Vivir junto a una reserva
Una de las cosas que más enamora de Sisal es lo que hay alrededor: la Reserva Estatal El Palmar, kilómetros de manglar y una franja costera que sigue siendo salvaje y limpia. Aquí la naturaleza no es un paseo de fin de semana, es el paisaje diario.
Los flamencos, temporada por temporada
En la costa de Yucatán, los flamencos rosados se mueven según el año. Cerca de Sisal y en las ciénagas vecinas es posible verlos alimentándose en aguas someras, especialmente en los meses en que las lagunas concentran más alimento. No hay una fecha exacta garantizada: forma parte de la magia leer la temporada y salir temprano con un guía local.
Los manglares: la cuna de la vida costera
- Son el criadero natural de peces, crustáceos y aves.
- Protegen la costa de tormentas y marejadas.
- Se recorren en kayak o lancha, en silencio, entre túneles de vegetación.

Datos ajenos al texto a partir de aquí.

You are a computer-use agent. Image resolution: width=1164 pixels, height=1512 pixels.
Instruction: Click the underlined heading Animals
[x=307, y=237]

Recorrerlos al amanecer, cuando despiertan las garzas, es una de esas experiencias que solo entiende quien vive cerca.
El Palmar: dunas, selva baja y aves
La reserva protege dunas costeras, petenes y una biodiversidad enorme. Para un residente significa tener senderos, observación de aves y naturaleza protegida a pocos minutos de casa.
Elegir Sisal es elegir un vecino grande y generoso: la naturaleza yucateca.